Moreover his late father told him that fighting is not what defines his manhood. And he is seemingly giving him this advice to prevent Tommy from replicating the same kind of mistakes that landed him prison, where he ultimately passed away while the boy was just 10-years old.
The Narrator (Kenny Rogers) is Tommy’s Uncle
Furthermore, it should be noted that Kenny Rogers, the narrator, is relaying this tale from the perspective of Tommy’s uncle, i.e. his father’s brother.
Eventually Tommy, upon getting older, falls in love with a lady named “Becky”, who likewise loves him, as she isn’t the type to be impressed by acts of machismo. Then the story takes a twist when some dudes referred to as “the Gatlin boys” decide to, succinctly put, gang assault Becky. This totally pisses Tommy off, and the first thing he does in response is, in his heart, forsake the aforementioned promise he made to his dad.
Tommy confronts the Gatlin Boys
So Tommy goes to confront the Gatlin boys, who are three in number, presumably in some type of public venue like a bar. And the confrontation concludes with him leaving “not a Gatlin boy… standing”. Now due to the lack of details, it is not clear how exactly he dealt with the crew.
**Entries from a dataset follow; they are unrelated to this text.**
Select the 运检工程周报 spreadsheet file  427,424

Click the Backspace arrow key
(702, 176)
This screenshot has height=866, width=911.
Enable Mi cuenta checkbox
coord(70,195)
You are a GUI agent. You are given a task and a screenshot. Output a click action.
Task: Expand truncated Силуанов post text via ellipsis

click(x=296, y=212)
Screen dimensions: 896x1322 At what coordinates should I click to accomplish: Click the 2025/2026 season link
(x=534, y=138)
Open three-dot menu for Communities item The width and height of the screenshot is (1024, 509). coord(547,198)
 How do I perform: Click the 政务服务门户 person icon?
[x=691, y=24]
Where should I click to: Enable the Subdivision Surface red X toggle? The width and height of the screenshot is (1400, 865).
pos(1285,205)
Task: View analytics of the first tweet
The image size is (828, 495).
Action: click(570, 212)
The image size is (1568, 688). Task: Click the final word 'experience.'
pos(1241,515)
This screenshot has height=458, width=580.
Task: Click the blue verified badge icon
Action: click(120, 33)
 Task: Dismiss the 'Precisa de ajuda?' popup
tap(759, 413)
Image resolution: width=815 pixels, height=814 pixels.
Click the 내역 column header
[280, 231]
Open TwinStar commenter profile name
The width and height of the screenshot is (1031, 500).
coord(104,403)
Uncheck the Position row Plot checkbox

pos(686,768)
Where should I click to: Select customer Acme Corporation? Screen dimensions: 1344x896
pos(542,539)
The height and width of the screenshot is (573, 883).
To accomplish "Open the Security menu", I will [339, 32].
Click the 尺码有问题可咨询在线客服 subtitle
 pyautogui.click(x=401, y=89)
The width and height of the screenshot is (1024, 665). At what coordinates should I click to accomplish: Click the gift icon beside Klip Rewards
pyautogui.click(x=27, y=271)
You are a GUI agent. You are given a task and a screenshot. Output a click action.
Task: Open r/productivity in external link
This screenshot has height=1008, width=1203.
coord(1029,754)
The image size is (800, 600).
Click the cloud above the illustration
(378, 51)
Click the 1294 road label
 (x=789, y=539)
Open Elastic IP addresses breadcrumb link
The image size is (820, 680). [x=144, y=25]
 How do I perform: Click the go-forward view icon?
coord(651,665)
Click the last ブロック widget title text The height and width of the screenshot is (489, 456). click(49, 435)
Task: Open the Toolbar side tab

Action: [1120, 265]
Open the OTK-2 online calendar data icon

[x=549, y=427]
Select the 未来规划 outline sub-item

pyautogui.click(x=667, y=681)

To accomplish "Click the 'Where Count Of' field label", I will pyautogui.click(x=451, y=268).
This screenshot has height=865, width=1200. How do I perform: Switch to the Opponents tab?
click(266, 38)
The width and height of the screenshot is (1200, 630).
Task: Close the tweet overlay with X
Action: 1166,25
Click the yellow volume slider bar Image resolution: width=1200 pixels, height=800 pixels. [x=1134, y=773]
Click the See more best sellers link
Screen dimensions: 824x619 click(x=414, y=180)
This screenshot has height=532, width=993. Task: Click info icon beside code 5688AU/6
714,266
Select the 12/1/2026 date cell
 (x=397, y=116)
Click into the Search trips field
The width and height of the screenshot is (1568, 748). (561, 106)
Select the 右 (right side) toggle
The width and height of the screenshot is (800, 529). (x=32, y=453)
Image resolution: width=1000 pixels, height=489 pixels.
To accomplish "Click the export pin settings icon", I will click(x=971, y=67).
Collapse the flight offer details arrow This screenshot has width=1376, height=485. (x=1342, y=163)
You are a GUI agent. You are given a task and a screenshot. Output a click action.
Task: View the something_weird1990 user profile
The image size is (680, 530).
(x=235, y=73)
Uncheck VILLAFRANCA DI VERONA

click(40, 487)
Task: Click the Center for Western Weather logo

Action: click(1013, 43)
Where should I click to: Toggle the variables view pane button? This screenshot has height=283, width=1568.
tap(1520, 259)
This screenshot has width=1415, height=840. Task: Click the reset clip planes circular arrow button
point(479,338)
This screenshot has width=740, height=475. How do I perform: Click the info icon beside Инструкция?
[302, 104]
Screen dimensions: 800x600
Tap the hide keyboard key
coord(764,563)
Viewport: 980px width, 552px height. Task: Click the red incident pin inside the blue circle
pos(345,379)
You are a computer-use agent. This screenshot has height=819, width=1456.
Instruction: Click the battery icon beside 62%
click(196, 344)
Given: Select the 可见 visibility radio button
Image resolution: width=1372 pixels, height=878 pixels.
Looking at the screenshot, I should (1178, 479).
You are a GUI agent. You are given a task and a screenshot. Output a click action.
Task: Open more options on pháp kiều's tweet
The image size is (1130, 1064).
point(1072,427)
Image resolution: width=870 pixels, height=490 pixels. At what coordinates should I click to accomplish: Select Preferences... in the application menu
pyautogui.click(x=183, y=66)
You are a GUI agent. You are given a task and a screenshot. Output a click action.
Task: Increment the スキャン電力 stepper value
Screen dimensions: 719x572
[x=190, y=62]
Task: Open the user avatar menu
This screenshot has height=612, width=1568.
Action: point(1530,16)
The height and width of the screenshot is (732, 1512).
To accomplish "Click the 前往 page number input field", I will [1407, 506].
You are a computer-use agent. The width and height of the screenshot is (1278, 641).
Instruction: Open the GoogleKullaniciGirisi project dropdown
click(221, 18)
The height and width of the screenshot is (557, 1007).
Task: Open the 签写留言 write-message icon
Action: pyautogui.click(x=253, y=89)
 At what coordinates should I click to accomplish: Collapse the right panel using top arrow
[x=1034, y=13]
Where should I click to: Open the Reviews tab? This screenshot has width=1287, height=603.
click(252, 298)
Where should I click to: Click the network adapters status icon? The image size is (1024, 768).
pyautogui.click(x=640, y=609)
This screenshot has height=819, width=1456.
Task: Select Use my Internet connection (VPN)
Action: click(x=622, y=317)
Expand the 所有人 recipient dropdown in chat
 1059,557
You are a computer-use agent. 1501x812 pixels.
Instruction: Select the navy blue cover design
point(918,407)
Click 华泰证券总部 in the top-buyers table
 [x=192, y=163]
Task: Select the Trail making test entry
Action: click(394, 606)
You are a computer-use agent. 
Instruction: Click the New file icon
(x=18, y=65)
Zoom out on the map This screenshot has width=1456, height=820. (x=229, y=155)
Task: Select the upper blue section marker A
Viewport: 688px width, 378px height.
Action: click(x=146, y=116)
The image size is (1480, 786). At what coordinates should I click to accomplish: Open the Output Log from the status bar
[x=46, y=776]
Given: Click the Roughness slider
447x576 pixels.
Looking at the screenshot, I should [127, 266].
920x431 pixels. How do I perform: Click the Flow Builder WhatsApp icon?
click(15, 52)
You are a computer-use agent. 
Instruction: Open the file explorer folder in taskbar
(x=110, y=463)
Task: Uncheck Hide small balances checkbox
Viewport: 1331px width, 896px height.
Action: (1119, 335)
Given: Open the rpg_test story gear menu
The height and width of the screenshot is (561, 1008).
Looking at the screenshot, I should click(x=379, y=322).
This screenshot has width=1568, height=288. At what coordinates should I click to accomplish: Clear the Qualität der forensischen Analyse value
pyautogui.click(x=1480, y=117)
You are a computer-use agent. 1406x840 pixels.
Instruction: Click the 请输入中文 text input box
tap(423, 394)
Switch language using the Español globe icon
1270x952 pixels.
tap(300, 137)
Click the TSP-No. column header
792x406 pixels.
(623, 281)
But the bottom line is in some way, shape or form he really beat them up mercilessly.
But immediately after doing so Tommy realizes that he has consciously broken the pledge he made to his dad. And in fact throughout the whole situation he relates to his father as if he’s still alive. Thus he apologizes to him but rationalizes his actions by stating, in direct contrast to what his dad told him, that “sometimes you gotta fight when you’re a man”. And that statement can be considered the moral lesson, if you will, of this song.
And the track ultimately concludes with everyone in the ‘hood realizing that Tommy isn’t “the coward of the county” as they presumed.
Facts about “Coward of the County”
The song was released on 12 November 1979 as the second (and last) single from Kenny Rogers’ well-received album, “Kenny”.
This track was issued by United Artists Records and produced by Larry Butler.
“Coward of the County” topped the UK Singles Chart, Billboard’s Hot Country Songs, Canada Top Singles and the Irish Singles Chart. It also charted in a handful of other countries, including South Africa and Switzerland.
It should also be noted that “Coward of the County” scored a number 3 on the Billboard Hot 100 itself, in addition to topping the formerly-prominent US Cash Box chart. This is significant because back in those days it was rare for a country-music song to become popular with mainstream audiences. However, Kenny Rogers was a master of churning out such hits.
In fact this track proved to be so popular that it led to the creation of a “Coward of the County” television movie, which featured Kenny Rogers himself as Tommy’s uncle. And the same thing actually happened with a single Rogers released a year prior, “The Gambler”.
It has been speculated that “the Gatlin boys” mentioned in the song is actually a reference to one Larry Gatlin – a country musician in his own right – and his two brothers, whom he occasionally performed with. Moreover it just so happens that Larry had a girlfriend named Becky. Kenny Rogers himself did not realize this similarity upon recording the song. And one of the co-writers, Billy Edd Wheeler, flat-out denied that such a connection was intentional. However, Larry Gatlin went on to point out that the other writer, Roger Bowling, did in fact have some type of personal beef with him. Moreover he stated that he and his brothers “started getting accused of being rapists” due to “the Gatlin boys” namedrop in “Coward of the County”.